Comparing US Revenue Collection to Other Producing Nations
There is significant debate over how effective the United States is at generating revenue from oil and gas drilling compared to other oil producing countries. The GAO claimed in 2007 that the country’s large deposits of oil and gas, the size of the U.S. domestic market for oil and gas, and the stability of the country’s physical and governmental infrastructure compared to other oil producing nations made the country a “favorable place to invest,” yet the United States “receives one of the lowest government takes in the world,” where ‘government take’ represents total collected bonus bids, rents, and royalties as a percentage of total production.

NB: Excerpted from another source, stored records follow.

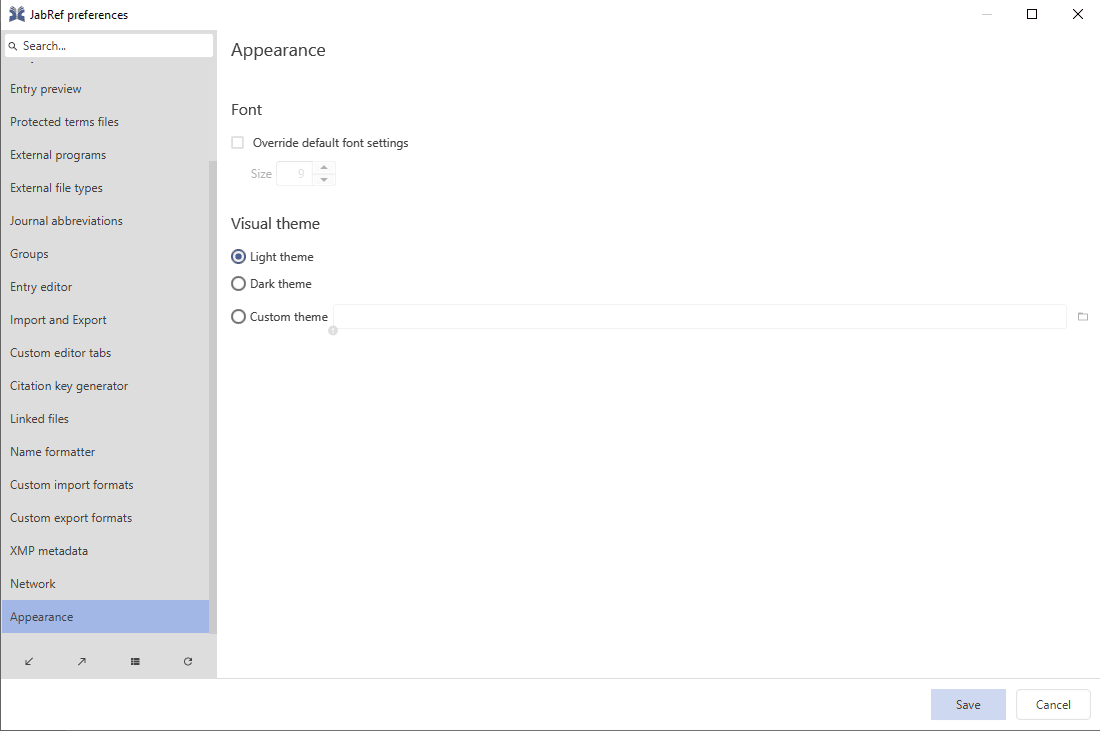Click the magnifier icon in search box

tap(13, 46)
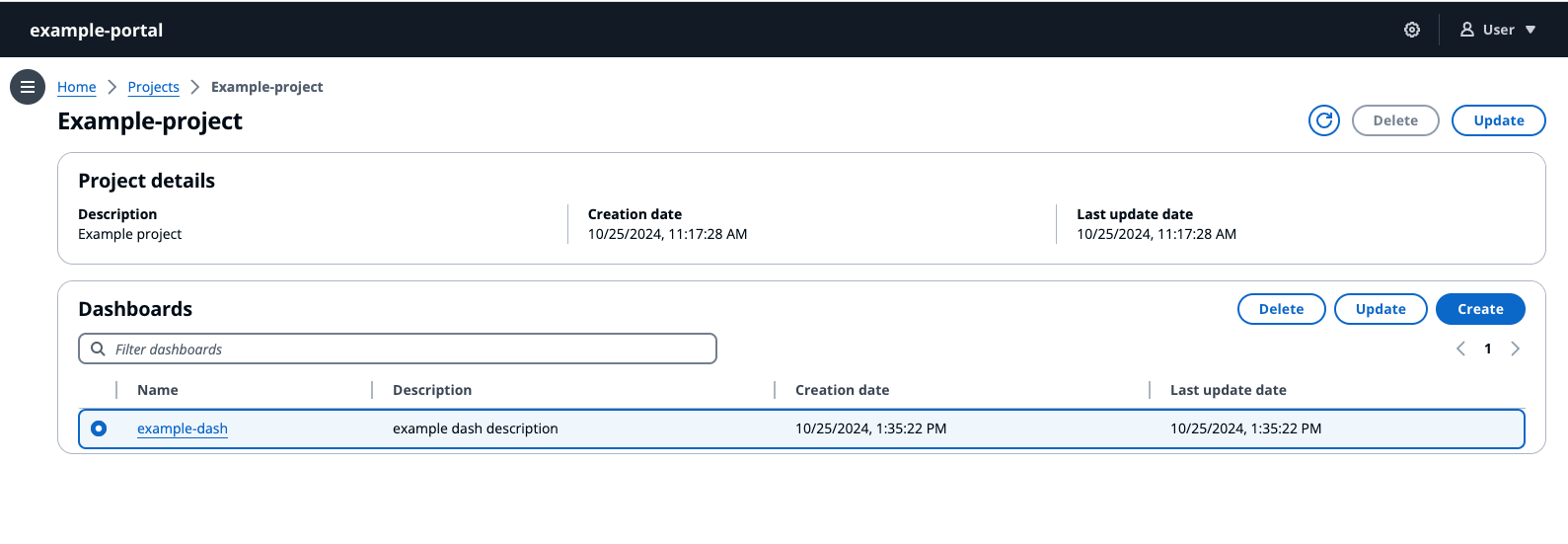Navigate to Home breadcrumb
Image resolution: width=1568 pixels, height=544 pixels.
77,87
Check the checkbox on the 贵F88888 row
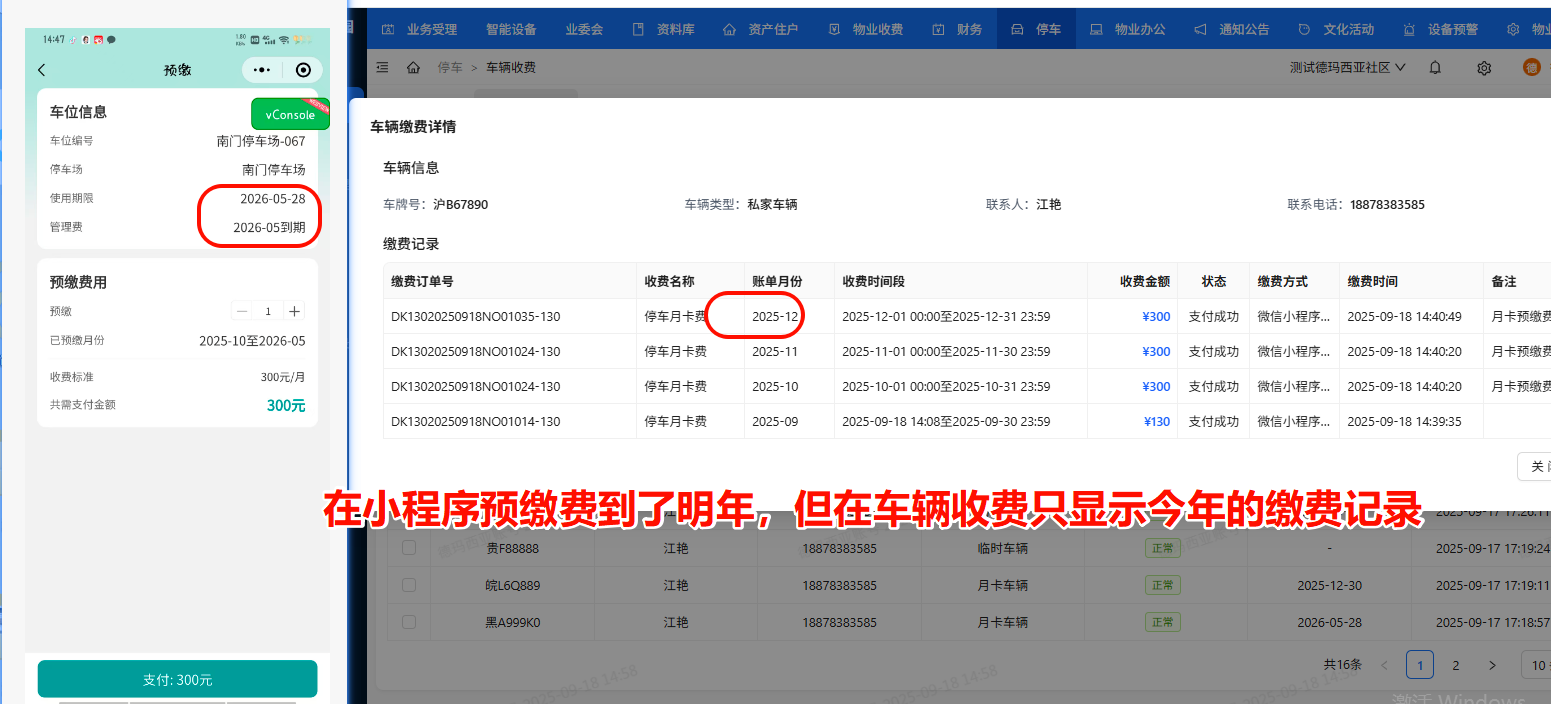The image size is (1551, 704). coord(408,547)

Figure 7 shows high and low estimates of U.S. total government take compared to other oil producing countries. The United States has a large range of estimates because drilling revenue policies vary by geographical region. For example, government take from onshore and offshore drilling in Alaska can be as high as 62 percent of total production, while government take from deep-water leases is only between 38-42 percent. But even high U.S. estimates are low compared to many other developed and developing countries, suggesting that higher federal fees on drilling would not negatively impact oil and gas production.
Distribution of Oil and Gas Revenue
The difference between onshore and offshore drilling is not only important because of how much revenue is generated, but also because of how revenues are distributed (Table 2).

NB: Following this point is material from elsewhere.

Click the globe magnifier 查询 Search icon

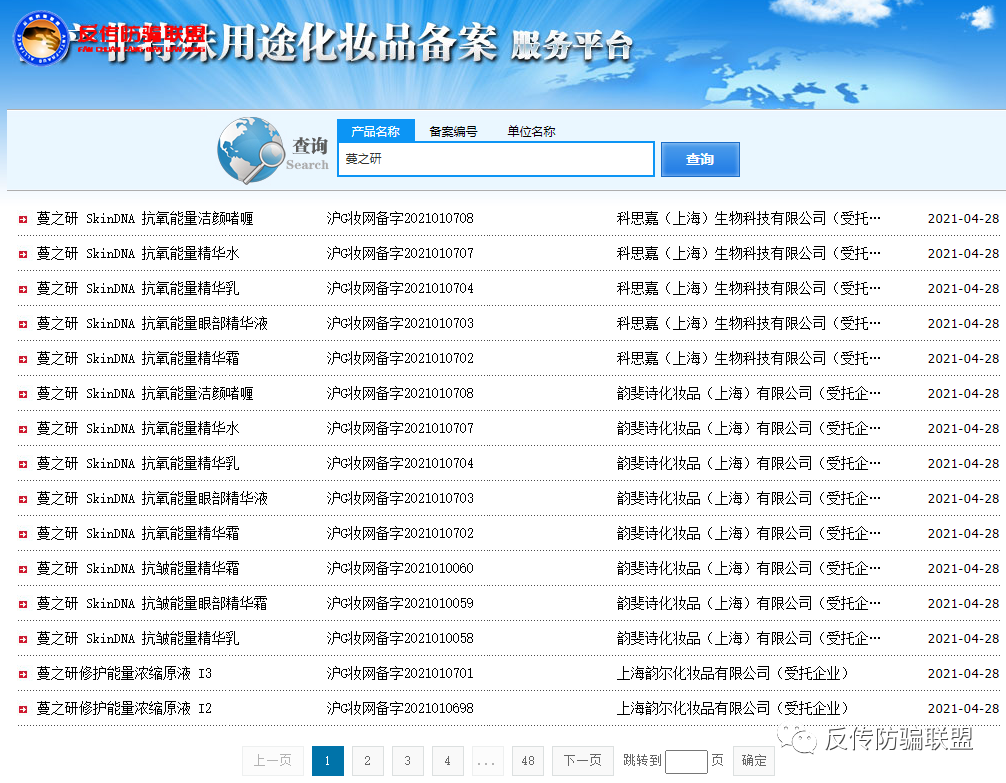pyautogui.click(x=258, y=151)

The federal government distributes onshore drilling revenues into three funds (Figure 8). Half of the revenue is given to the state where the drilling occurs, and 40 percent goes into the Federal Reclamation Fund. Congress uses this fund to support the Bureau of Reclamation within the Department of Interior, which manages continental water supply, hydropower generation, and irrigation supply for farmers in the Western United States.

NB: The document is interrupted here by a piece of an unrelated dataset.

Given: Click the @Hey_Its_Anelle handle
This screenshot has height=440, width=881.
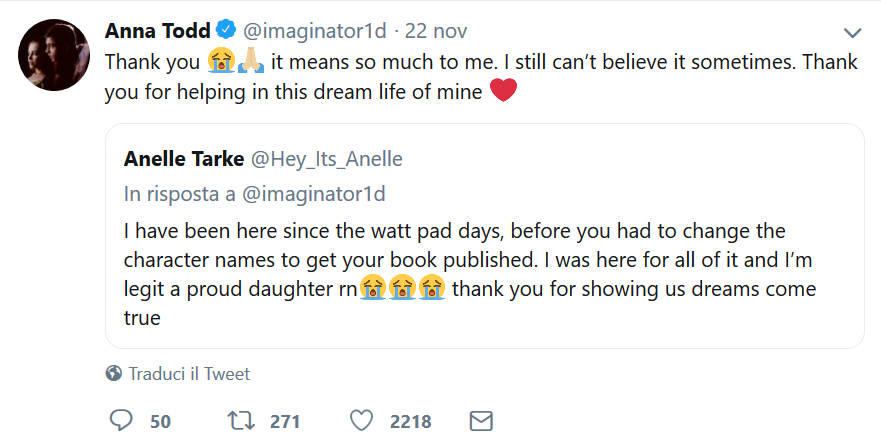Looking at the screenshot, I should (x=326, y=160).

The remaining 10 percent of revenue goes into the Treasury’s General Fund and is used as part of Congress’s annual appropriation process. The Department of the Treasury defines the General Fund as the “account credited with all receipts not earmarked by law for a specific purpose.” In other words, Congress appropriates revenue directed to the General Fund as it sees fit each fiscal year. The amount of revenue distributed to these three sources is dependent on the size of revenue generated from onshore leases. This means that in a year of high revenue, the states are proportionally compensated for the production of oil and gas within their borders, the Bureau of Reclamation benefits from a bigger budget, and the Treasury Department brings in more revenue for the General Fund.
In contrast, offshore revenue is distributed to four different accounts, but the distribution is not proportional like it is in the process for distributing onshore revenue (Figure 9). Of total offshore revenue, Congress can allocate up to $150 million annually to the Historic Preservation Fund, which is distributed to states for local preservation programs related to historic properties, landscapes, and Native American regions. Congress can also allocate up to $900 million annually to the Land and Water Conservation Fund, which supports federal, state, and local acquisitions of land and water for conservation, parks, and protected wildlife areas. Offshore revenue can also be appropriated back to the states and into the Treasury’s General Fund.
In all cases though, offshore revenue is not distributed proportionally, and Congress controls how much revenue is directed toward each account. For example, in 2008, Congress allocated 95 percent of offshore drilling revenue to the Treasury’s General Fund, since total revenue was exceptionally large and the required allotment for the Historic Preservation Fund and the Land and Water Conservation Fund remained consistent with previous funding levels.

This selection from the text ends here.